Well, thank you for your time. This was my first interview in Japanese, and I’m afraid I’ve run out of questions.
A couple of hours later, the show started and, after a kick-ass set by Nice View, it was time to see Envy’s performance. The sound was not much different than the sound check, but the musicians played their music with more exaggerated body movements and the addition of head banging. The show was good and the crowd was as quiet and relatively non-responsive as Nobu had said that Japanese crowds were, but there was an overall vibe that people were really enjoying themselves.
Envy’s music is not exactly melodic, nor is it exactly noise. It’s a lot like a sea or windy day, in the respect that there are quiet parts and loud parts, but seldom, if ever, a moment of silence. During the set, the bassist and guitar players spend most of their time looking at their strings, which adds to the introverted aesthetic and can be a lesson to young musicians to focus on their instruments over their poses (or, at least, to integrate looking at their instruments into their poses). Tetsu wore a baseball ca with the bill tilted low over his bent down face, further adding to that introverted feel of the band. When he sang, he would face upward and expose his face, as if his words flew in an arc from his mouth, landing from above into the ears of the audience. His movements also seemed deliberately self-conscious; always bending over to the left.

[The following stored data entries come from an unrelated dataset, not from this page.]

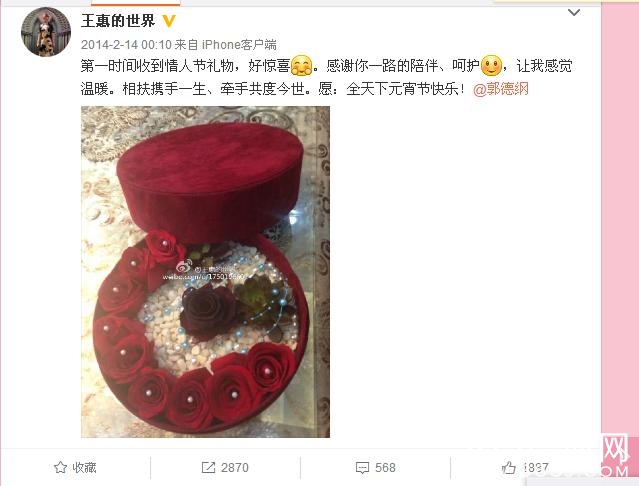Image resolution: width=639 pixels, height=486 pixels.
Task: Click the iPhone客户端 source link
Action: (239, 44)
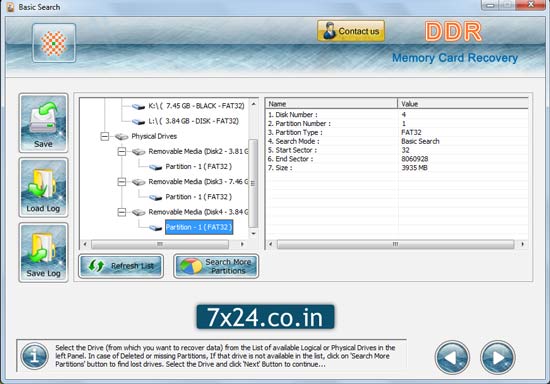This screenshot has height=384, width=550.
Task: Select Partition - 1 under Disk2
Action: 199,167
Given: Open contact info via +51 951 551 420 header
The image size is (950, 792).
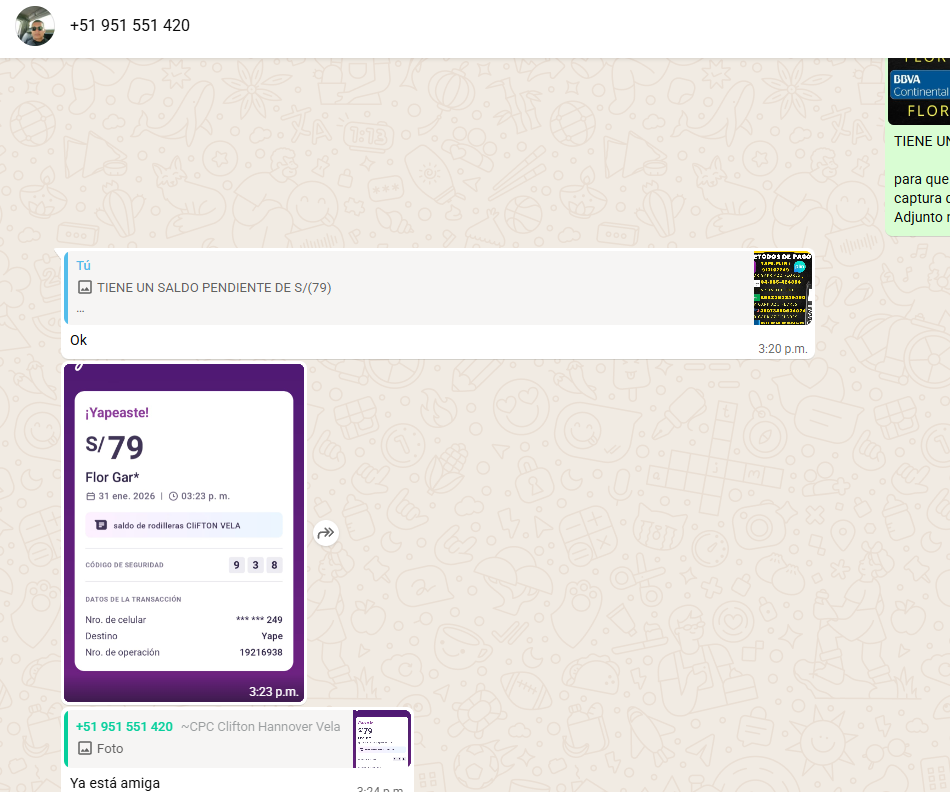Looking at the screenshot, I should [130, 26].
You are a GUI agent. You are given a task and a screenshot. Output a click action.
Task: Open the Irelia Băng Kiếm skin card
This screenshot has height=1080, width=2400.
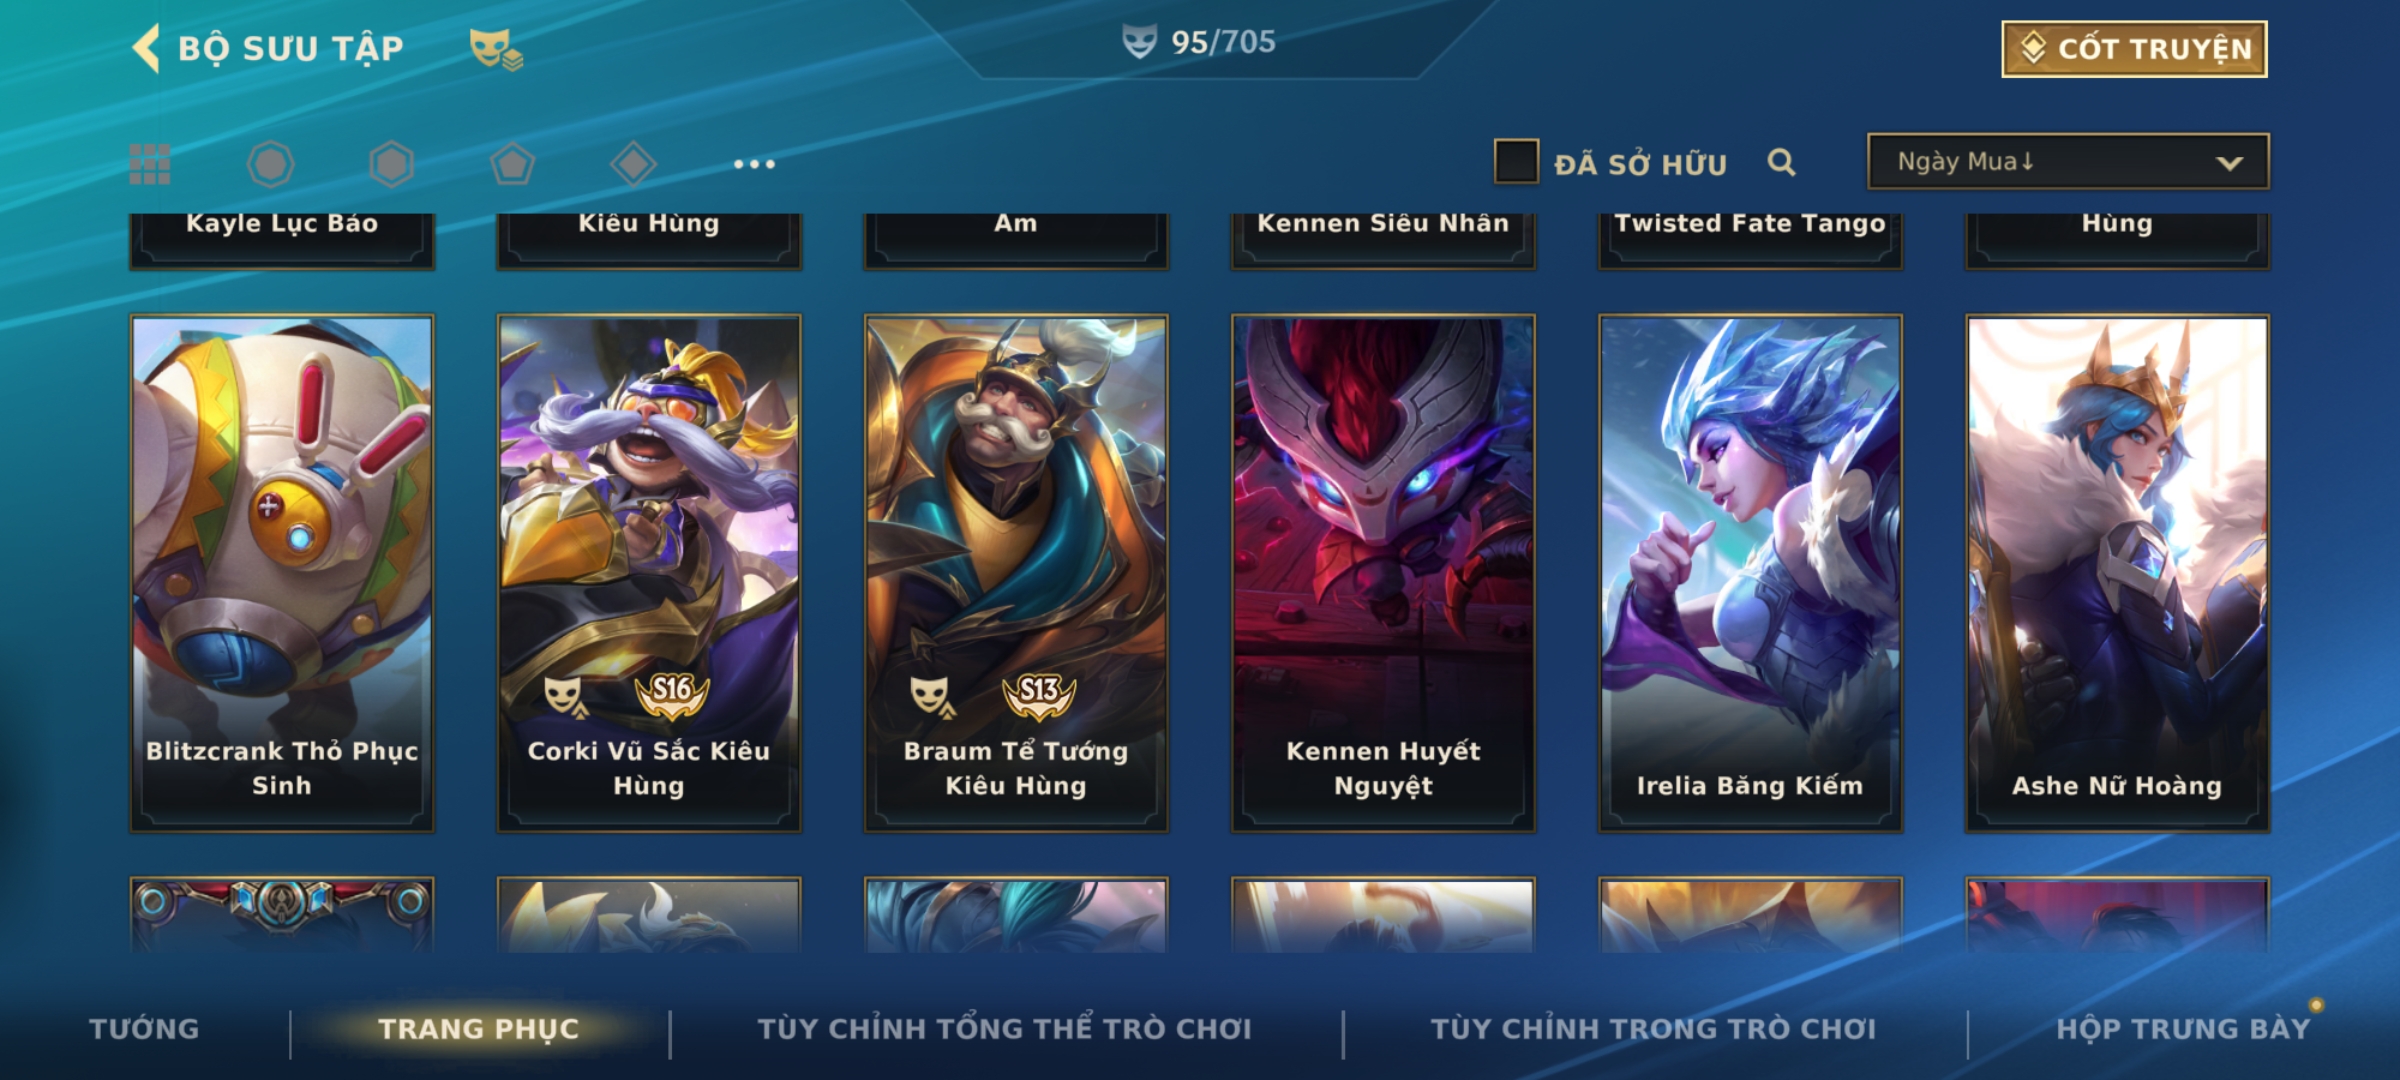[1750, 573]
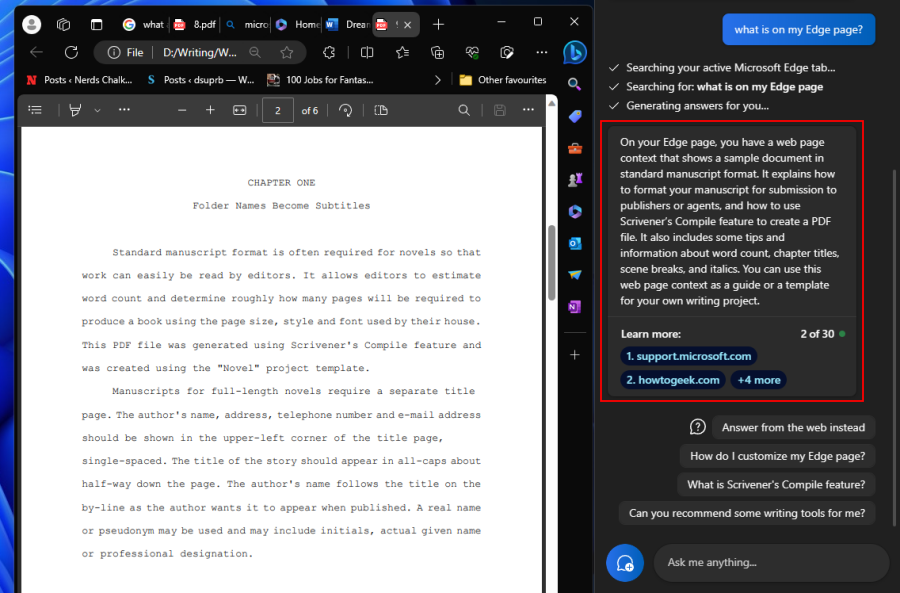Click the page number field showing 2
The width and height of the screenshot is (900, 593).
pos(278,110)
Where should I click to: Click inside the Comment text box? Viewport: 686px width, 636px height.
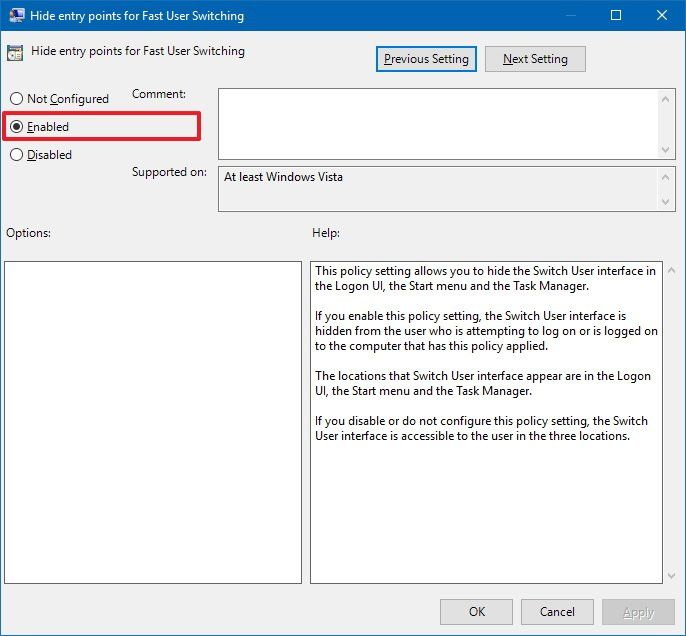click(x=438, y=124)
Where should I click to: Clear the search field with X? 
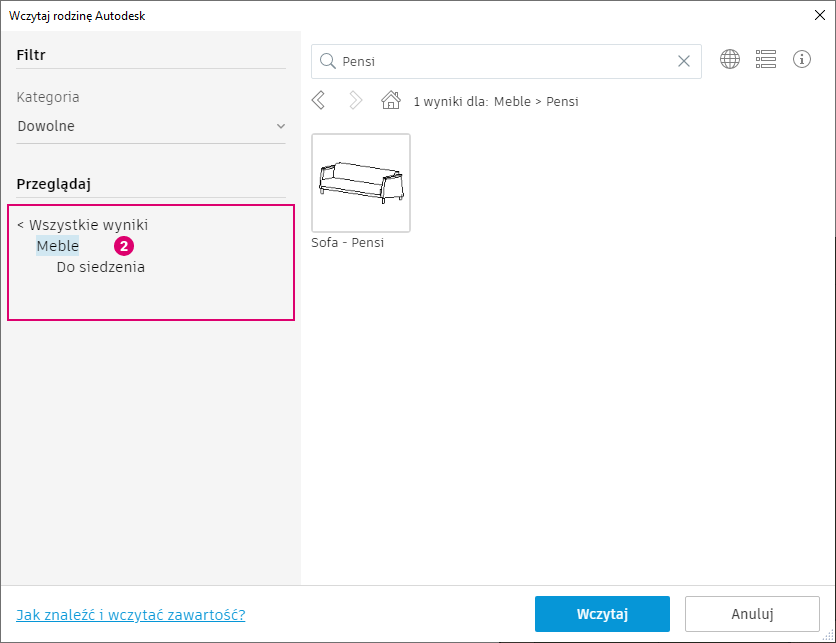click(x=684, y=61)
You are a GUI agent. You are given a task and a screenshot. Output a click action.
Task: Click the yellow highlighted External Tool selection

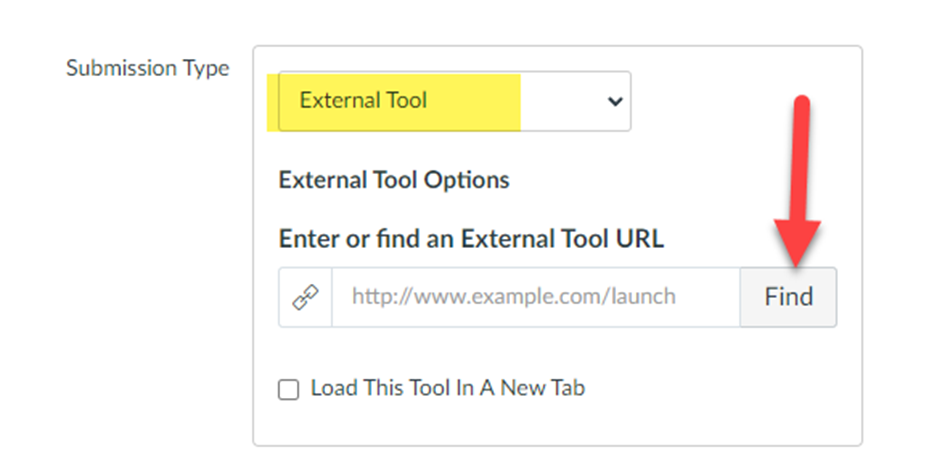(x=398, y=101)
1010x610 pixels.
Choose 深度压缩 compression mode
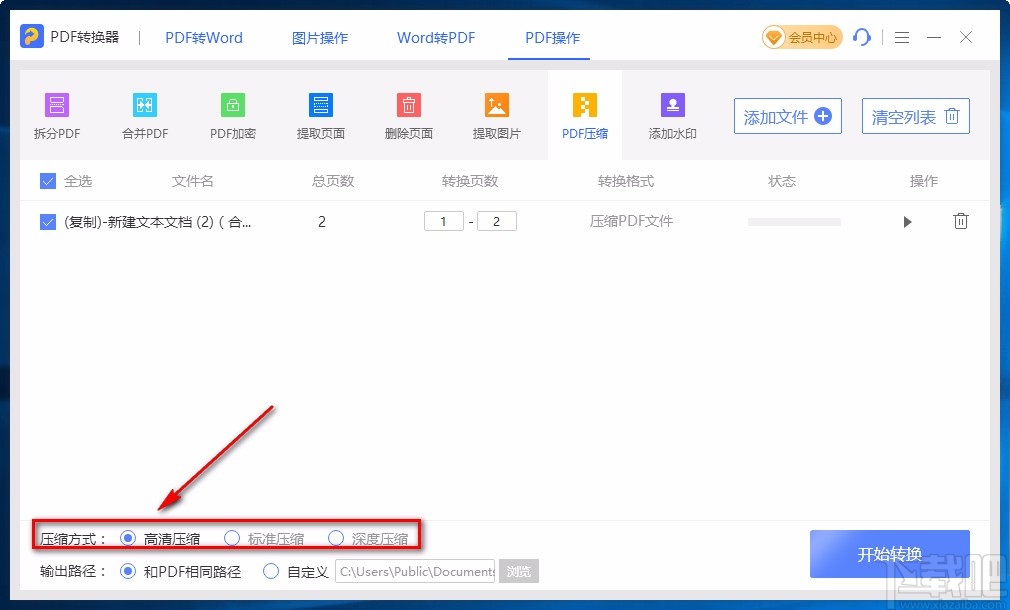tap(336, 537)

The crowd was really into the show, though there was a lack of any kind of slam dancing. Most people stood and stared calmly, not trying to show too much emotion. Halfway through the set, Tetsu addressed the crowd in a very soft voice, explaining that the band had just toured the States and was happy to be back in Japan, while thanking everyone for coming to the show. It was not a short address, but it wasn’t too long, either. While Tetsu’s spoke, I couldn’t help but observe the audience members listening quietly and attentively to his words. It was exactly what Nobu had been talking about when he had described Japanese crowds as being “quiet” and it seemed like a moment of genuine communication from the stage to audience.
If Envy’s music can be described as a storm of sound, then the speech was a quiet moment right between when the rain seems like it’s about to stop and when it really begins to pour. And, like a storm, there were captivating moments during Envy’s set and there were monotonous ones. There was an element of danger, as well as of surprise, and there were calm spaces that provided shelter from the most intense elements. I left the show unable to recall one song standing out from another, but simply contemplating the atmosphere of sound that I had just finished experiencing. Trying to find the words to describe the music that I had just witnessed, I couldn’t help but think back to Nobu’s words from the interview, “EnvyはＥｎｖｙ.” (“Envy is Envy”).